**REQUIRED ACTION:** Reproduce, please, only the lines from the first line below to the line containing "Intense Pour Homme (327, 1754)", inclusive.

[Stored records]
════════

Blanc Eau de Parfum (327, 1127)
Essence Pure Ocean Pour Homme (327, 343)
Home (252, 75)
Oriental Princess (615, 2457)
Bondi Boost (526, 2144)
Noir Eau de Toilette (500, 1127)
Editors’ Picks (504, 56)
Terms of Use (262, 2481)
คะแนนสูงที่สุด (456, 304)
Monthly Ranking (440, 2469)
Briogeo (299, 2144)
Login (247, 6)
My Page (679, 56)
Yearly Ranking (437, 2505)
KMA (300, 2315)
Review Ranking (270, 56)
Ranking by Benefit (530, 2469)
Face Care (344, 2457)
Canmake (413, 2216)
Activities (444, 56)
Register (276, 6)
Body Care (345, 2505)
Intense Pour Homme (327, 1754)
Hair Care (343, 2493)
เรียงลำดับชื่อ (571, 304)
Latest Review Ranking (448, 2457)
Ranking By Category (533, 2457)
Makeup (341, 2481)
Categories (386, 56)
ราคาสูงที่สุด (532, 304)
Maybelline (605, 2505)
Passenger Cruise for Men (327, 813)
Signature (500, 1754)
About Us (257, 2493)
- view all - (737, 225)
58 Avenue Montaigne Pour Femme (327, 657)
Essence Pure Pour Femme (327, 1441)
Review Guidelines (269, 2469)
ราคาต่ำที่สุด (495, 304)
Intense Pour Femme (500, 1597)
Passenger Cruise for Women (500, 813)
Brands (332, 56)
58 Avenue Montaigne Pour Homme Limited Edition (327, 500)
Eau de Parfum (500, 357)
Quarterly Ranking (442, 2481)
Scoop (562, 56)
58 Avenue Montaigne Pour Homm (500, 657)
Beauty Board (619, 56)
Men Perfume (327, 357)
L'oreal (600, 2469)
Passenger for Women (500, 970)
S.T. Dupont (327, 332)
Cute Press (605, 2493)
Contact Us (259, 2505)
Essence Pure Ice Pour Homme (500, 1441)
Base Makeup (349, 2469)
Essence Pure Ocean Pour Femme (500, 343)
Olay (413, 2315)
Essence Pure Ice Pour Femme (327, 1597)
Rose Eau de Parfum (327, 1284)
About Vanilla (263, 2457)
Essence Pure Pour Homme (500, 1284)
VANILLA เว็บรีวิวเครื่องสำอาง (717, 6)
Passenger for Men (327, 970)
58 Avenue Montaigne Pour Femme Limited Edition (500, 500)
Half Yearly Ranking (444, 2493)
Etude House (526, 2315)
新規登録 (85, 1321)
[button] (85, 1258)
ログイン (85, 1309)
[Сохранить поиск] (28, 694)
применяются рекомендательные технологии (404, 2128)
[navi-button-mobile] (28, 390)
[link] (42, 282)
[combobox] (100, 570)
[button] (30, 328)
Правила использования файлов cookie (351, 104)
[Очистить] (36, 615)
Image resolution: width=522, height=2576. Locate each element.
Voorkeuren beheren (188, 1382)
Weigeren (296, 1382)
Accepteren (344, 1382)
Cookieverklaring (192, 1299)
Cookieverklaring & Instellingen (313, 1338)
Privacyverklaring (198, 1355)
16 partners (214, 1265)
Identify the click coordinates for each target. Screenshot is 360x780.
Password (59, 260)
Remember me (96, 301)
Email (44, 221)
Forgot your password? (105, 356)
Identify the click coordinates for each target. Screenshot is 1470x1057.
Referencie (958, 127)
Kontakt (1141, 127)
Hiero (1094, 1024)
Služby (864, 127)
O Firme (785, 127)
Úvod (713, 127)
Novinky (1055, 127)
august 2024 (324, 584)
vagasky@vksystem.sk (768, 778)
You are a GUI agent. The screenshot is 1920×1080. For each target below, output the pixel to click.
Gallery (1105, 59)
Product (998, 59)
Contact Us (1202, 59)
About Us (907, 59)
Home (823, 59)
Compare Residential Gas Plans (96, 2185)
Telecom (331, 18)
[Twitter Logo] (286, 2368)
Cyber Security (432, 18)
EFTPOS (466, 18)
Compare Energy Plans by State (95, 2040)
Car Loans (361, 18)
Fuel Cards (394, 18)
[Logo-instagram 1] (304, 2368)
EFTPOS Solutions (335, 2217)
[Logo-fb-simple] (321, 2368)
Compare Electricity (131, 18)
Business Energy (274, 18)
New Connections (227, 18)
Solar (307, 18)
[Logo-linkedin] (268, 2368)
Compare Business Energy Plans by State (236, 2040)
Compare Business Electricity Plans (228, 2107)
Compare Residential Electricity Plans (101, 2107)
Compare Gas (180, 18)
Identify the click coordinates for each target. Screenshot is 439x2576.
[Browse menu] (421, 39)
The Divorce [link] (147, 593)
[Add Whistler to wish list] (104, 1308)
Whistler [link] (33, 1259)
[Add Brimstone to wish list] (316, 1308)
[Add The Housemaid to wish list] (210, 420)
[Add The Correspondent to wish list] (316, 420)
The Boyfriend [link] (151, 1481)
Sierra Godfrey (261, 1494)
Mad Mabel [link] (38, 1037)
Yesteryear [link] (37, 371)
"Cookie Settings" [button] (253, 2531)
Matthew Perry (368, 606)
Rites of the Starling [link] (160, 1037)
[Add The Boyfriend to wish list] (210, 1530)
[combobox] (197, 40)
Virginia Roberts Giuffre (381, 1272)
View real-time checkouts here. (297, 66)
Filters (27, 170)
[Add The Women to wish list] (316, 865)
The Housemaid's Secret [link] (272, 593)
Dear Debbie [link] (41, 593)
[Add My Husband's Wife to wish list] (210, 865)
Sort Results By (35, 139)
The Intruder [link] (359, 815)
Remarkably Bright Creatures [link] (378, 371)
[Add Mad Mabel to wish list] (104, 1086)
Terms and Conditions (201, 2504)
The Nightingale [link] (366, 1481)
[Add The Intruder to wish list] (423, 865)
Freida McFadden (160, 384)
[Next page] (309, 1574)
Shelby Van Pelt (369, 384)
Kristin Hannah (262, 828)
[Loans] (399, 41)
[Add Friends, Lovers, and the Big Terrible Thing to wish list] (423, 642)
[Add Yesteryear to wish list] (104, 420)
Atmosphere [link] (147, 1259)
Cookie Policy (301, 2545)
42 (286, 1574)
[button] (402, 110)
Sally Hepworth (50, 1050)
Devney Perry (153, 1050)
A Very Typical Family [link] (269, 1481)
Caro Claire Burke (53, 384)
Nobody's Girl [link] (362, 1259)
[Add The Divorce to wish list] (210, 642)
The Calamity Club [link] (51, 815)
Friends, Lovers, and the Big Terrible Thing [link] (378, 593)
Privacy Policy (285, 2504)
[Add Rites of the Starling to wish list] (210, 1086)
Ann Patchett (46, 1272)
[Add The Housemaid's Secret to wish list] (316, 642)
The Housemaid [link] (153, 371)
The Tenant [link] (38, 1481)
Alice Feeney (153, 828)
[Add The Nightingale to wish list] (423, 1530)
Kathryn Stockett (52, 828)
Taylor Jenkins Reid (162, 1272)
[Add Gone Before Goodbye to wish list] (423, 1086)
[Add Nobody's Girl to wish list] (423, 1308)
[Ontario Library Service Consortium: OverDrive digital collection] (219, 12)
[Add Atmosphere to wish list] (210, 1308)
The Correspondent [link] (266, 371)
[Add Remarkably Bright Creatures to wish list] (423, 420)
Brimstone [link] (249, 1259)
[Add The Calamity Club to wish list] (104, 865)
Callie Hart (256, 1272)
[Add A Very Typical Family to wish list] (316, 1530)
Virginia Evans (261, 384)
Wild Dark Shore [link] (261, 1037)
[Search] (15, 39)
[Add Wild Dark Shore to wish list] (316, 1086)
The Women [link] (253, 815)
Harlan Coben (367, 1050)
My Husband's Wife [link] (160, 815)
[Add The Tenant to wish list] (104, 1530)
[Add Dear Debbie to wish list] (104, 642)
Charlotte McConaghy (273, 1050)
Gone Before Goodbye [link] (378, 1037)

════════

**TASK SOLUTION:**
Blanc Eau de Parfum (327, 1127)
Essence Pure Ocean Pour Homme (327, 343)
Home (252, 75)
Oriental Princess (615, 2457)
Bondi Boost (526, 2144)
Noir Eau de Toilette (500, 1127)
Editors’ Picks (504, 56)
Terms of Use (262, 2481)
คะแนนสูงที่สุด (456, 304)
Monthly Ranking (440, 2469)
Briogeo (299, 2144)
Login (247, 6)
My Page (679, 56)
Yearly Ranking (437, 2505)
KMA (300, 2315)
Review Ranking (270, 56)
Ranking by Benefit (530, 2469)
Face Care (344, 2457)
Canmake (413, 2216)
Activities (444, 56)
Register (276, 6)
Body Care (345, 2505)
Intense Pour Homme (327, 1754)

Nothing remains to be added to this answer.